1 The Investment Company Institute is the national association of the American investment company industry. Its membership includes8,710 open-end investment companies ("mutual funds"), 481 closed-end investment companies and 7 sponsors of unit investment trusts. Its mutual fund members have assets of about $6.673trillion, accounting for approximately 95% of total industry assets, and over 88.6 million individual shareholders.

2 See MSRB Review of Rule G-37, published by the MSRB on June 4, 2001.

3 While the term “municipal fund securities” as defined in MSRB Rule D-12 includes both local government investment pools and Section 529 college savings plans, the concerns expressed in this letter refer only to those municipal fund securities that are Section 529 college savings plans.

4 The municipal securities dealer that acts as the distributor of a Section 529 program is often an affiliate of the program manager.

5 See, e.g., the programs offered by Arkansas (10 year contract with Mercury Funds); Maine (15 year contract with Merrill Lynch); and Alaska (15 year contract with T. Rowe Price).

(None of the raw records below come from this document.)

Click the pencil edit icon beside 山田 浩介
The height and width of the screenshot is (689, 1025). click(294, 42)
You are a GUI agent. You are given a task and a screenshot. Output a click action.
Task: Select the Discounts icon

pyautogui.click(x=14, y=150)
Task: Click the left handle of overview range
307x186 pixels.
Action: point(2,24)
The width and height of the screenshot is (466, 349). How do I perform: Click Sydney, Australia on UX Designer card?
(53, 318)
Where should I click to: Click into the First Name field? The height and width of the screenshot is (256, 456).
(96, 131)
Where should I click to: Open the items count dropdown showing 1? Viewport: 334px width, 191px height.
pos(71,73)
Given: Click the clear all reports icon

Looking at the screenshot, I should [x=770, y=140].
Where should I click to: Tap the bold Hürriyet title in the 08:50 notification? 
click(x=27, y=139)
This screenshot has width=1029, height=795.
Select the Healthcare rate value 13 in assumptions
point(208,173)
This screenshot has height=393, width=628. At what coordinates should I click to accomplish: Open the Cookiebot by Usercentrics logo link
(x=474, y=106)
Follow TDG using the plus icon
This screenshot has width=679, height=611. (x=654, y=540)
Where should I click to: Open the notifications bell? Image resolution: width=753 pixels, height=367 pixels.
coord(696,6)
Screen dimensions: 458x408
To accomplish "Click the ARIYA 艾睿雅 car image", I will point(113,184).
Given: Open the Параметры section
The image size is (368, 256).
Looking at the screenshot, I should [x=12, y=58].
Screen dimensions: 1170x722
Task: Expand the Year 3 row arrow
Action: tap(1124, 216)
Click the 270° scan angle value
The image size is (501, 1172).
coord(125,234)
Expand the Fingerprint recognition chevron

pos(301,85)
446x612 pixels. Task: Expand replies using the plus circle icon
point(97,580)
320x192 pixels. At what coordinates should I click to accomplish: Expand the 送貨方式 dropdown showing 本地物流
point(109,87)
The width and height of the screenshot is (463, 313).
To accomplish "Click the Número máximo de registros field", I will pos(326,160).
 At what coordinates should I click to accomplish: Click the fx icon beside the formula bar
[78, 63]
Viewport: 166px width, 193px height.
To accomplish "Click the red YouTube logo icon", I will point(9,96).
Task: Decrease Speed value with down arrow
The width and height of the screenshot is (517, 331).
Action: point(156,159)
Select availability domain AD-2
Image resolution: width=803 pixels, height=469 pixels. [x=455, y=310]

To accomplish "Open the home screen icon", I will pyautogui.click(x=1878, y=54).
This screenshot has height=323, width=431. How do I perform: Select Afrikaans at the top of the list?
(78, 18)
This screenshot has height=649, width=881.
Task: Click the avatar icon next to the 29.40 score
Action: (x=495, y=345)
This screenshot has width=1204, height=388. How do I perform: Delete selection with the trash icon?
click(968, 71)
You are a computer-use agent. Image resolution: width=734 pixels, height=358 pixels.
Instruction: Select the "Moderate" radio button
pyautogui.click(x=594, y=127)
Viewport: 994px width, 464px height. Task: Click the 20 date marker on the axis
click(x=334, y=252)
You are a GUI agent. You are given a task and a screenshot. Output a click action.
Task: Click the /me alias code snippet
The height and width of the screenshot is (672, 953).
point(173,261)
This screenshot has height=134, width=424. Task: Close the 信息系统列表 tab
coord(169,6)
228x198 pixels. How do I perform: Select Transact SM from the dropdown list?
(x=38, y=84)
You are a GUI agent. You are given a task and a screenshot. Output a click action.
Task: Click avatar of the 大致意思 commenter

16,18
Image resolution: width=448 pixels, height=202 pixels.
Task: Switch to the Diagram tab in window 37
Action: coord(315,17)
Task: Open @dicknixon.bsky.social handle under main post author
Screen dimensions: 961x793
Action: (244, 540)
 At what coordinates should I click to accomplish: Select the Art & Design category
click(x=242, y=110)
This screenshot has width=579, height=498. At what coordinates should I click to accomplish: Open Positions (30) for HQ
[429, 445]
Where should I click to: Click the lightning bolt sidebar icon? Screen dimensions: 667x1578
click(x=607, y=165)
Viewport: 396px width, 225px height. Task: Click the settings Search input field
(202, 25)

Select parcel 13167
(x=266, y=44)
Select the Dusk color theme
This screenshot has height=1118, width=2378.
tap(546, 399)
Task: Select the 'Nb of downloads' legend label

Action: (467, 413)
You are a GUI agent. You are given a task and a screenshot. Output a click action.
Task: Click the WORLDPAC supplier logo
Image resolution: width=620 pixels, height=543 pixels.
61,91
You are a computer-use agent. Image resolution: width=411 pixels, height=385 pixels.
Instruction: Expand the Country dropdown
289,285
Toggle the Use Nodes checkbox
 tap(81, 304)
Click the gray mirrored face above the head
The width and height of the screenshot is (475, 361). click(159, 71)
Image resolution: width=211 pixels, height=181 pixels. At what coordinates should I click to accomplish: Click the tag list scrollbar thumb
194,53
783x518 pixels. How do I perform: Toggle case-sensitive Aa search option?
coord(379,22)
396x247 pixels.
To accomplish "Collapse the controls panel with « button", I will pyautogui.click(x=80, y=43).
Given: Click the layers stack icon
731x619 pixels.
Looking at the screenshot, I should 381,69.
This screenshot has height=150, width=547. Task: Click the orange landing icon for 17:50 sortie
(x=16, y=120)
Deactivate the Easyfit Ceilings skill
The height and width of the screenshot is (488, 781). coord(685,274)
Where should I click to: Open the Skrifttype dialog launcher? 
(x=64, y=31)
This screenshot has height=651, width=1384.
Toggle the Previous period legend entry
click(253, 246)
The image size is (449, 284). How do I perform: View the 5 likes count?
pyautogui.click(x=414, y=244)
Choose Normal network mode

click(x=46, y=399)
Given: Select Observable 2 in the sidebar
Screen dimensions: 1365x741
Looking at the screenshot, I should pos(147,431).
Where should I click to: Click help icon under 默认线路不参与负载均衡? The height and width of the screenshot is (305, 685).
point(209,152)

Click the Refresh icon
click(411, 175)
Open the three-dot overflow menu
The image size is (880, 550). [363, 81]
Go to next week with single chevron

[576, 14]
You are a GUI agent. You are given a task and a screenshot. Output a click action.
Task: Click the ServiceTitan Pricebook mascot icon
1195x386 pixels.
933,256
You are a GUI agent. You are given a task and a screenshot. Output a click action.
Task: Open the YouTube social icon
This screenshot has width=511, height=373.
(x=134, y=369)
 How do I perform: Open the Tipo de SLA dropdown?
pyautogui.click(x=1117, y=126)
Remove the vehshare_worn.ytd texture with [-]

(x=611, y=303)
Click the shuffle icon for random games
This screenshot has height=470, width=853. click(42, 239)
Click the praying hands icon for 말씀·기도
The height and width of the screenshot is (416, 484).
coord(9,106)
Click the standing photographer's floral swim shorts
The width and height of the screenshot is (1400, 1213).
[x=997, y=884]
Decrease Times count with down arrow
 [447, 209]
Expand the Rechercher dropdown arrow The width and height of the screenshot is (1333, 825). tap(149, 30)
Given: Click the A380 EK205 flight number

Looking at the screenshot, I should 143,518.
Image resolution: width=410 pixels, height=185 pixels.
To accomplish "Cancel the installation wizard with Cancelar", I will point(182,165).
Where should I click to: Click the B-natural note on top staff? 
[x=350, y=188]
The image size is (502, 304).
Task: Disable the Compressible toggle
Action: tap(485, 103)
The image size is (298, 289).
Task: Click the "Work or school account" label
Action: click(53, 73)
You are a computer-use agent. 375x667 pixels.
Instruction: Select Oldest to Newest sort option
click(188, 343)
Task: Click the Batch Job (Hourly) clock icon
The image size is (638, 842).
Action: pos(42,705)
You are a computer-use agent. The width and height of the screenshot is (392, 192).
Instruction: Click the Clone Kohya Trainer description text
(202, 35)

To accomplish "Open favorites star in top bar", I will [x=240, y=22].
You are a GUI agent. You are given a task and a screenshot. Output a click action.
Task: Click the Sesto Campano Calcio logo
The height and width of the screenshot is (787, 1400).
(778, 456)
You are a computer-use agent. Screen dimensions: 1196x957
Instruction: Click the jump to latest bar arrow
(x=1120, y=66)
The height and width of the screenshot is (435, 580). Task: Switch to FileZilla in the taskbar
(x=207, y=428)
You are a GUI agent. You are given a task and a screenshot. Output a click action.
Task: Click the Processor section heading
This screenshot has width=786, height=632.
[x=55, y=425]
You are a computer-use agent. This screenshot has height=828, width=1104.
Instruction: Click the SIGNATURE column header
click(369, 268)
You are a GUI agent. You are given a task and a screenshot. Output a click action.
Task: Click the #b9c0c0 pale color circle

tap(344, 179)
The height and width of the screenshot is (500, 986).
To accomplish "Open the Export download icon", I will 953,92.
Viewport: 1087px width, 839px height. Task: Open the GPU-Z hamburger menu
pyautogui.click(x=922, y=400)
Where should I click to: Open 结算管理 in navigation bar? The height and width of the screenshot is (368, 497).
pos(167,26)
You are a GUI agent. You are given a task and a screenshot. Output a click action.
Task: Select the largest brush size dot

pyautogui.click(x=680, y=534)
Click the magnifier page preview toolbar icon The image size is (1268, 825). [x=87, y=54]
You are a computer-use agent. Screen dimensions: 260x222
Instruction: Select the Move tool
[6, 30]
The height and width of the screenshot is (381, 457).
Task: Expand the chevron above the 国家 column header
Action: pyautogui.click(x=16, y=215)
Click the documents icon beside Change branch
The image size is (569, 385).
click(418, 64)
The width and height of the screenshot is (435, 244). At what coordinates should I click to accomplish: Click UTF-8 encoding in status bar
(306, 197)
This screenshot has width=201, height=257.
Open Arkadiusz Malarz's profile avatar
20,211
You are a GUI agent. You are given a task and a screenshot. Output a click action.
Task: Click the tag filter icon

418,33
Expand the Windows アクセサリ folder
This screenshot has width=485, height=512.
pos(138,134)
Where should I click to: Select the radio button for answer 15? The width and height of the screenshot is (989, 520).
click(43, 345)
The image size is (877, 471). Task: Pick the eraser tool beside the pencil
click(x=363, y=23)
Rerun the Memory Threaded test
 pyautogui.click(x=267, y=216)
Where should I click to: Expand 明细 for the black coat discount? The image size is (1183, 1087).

6 In addition, consistent with the purpose behind Rule G-37, it seems inappropriate to include within the scope of this rule a selling firm or dealer that is neither a party to nor had any involvement in the contract between the municipal fund issuer and the program manager. For example, it is not unusual for the program manager awarded the state contract to, in turn, contract with other selling firms in order to distribute the municipal fund securities. When these selling firms are not parties to the contract with the state and had no involvement in the awarding of the contract with the state, it seems contrary to the intent of Rule G-37 to subject them to this rule merely because of their status as selling dealers. The Institute recommends that Rule G-37 be revised or interpreted to exclude such selling dealers from the scope of the rule.

7 A typical Section 529 program contract provides for the complete administration and operation of the State’s program including, for example, preparing the offering documents, marketing and distributing the municipal fund securities, investing the resulting contributions made by plan participants, providing customer service, recordkeeping, and performing transfer agent and back office services.

8 By comparison, the provisions in Rule G-37 that would require a dealer in traditional municipal securities to sever ties with an issuer due to a violation of Rule G-37 would likely have little, if any, impact on those persons holding securities of the issuer.